Slashdot Mirror


Giant Insect Invades Germany

Noryungi writes, "It seems the alien invasion of the Earth has just started! A 50-meter insect has been spotted roaming the German countryside! Let the 'I, for one, welcome our new giant insectoid overlords' joke contest begin!" A moderator at a Keyhole forum IDs the bug as a thrip, about 1mm long, squished under a glass plate during scanning.

5 of 264 comments (clear)

  1. Joke contest? by captnitro · · Score: 3, Interesting
    Let the 'I, for one, welcome our new giant insectoid overlords' joke contest begin!

    Oh, let's not.

    Alternatively, everybody can get it out of their systems today if I never have to hear it again.
  2. Fark had a thread of wierd finds last week by gmezero · · Score: 5, Interesting

    http://forums.fark.com/cgi/fark/comments.pl?IDLink =2294440

    There are some really great shots in that thread as well
    as some co-ordinates to follow up on. One is a wierd land
    area in New Mexico where some scammers had built out all
    the roads for an entire city development and then skipped
    out with the money and never built a thing.

    Very wierd stuff.

  3. Re:fun by babbage · · Score: 4, Interesting

    One of my favorites is Versailles. Yes, that Versailles.

    Did you realize that the world's most famous palace, it's grounds, and the community in front of it are laid out like an enormous happy-face stick figure? Take a look at that aerial photo, then go back and look at the Google view -- it's obvious once you look for it. And this all goes back to, what, 1500s and earlier?

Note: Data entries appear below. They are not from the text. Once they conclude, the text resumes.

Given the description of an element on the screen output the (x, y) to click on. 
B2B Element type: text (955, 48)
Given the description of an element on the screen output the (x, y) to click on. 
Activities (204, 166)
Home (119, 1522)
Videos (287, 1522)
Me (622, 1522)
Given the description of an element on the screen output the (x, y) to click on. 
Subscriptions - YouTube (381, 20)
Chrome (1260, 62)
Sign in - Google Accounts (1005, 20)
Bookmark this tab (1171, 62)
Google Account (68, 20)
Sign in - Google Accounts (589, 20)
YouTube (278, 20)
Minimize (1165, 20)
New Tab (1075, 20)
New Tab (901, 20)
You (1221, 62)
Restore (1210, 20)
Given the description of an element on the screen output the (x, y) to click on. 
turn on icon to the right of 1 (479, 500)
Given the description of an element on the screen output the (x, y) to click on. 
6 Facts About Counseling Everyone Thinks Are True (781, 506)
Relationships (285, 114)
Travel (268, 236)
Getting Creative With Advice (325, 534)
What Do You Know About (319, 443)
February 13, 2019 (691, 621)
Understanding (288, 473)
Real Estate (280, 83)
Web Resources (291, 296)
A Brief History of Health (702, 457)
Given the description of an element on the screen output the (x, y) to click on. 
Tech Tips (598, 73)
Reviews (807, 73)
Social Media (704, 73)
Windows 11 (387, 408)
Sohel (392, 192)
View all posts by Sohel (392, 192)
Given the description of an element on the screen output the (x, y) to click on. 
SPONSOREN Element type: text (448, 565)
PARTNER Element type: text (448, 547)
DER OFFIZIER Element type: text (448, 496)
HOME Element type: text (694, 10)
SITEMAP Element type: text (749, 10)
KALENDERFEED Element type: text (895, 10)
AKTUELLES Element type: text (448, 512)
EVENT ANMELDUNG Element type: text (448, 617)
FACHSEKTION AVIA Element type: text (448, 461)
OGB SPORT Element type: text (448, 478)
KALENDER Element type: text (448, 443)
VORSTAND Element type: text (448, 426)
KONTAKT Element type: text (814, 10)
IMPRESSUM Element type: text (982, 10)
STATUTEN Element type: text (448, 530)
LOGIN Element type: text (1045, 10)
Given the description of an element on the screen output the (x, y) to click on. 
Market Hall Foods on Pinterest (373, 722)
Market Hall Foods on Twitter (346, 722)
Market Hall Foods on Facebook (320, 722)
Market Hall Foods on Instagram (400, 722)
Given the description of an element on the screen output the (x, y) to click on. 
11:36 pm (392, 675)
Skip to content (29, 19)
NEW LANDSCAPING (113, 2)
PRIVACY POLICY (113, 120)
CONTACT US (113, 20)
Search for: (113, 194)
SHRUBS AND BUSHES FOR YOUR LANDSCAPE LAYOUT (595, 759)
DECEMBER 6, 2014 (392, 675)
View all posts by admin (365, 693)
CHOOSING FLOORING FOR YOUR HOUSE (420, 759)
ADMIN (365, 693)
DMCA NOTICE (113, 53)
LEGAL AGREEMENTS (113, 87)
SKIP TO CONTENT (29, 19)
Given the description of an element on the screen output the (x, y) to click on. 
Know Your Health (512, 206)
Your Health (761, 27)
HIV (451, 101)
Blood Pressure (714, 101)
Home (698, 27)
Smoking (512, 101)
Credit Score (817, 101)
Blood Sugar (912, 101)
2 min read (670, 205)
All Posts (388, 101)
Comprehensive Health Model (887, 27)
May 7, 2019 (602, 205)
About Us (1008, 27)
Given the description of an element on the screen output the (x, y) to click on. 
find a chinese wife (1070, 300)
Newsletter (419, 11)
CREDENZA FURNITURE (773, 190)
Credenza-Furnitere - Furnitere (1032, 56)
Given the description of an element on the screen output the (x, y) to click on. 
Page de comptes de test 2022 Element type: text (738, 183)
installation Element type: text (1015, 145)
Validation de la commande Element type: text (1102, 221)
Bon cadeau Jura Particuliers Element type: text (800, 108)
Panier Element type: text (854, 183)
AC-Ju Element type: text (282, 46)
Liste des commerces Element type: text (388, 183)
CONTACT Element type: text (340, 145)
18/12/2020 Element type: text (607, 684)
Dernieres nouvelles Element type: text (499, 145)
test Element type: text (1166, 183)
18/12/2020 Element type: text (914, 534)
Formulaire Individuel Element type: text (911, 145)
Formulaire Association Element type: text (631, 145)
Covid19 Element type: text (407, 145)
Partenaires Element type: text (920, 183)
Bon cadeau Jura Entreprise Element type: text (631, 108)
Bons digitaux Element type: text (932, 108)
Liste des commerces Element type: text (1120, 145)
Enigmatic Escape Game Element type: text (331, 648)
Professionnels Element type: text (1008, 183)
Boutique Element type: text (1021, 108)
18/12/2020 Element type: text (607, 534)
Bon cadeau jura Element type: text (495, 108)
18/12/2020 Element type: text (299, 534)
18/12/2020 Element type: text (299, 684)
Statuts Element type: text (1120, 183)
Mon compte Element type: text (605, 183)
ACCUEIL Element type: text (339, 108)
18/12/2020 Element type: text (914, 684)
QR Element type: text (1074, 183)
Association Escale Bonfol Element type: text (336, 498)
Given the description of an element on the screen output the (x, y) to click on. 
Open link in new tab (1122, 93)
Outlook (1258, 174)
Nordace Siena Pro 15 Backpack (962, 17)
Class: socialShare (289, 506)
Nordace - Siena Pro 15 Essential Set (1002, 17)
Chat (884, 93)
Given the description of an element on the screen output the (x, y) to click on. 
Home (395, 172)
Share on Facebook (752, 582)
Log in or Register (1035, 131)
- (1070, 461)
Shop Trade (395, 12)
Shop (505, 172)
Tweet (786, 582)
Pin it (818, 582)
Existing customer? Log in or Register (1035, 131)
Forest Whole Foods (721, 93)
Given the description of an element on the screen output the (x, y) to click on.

    It almost makes you think that the French first sent people up in hot-air balloons just so that they'd get a chance to see the joke that architects & urban planners had set up centuries earlier...

    :-)

  4. Re:No... by Sillygates · · Score: 2, Interesting
    --
    I fear the Y2038 bug
  5. Satellites have scanners? by BlueMonk · · Score: 2, Interesting

    Someone enlighten me. I was under the impression that these images were coming directly from Satellite images. Maybe I was misled by the fact that the button on the map that says what mode it is in says "Satellite". Am I to believe that there are people physically getting these images on paper, putting them in a scanner and scanning each square of Google's whole database of images from earth's surface!? Of course if there were actual people involved, you'd think they would have noticed this, but even an automated process seems ridiculous to me... why would these images ever be in physical form?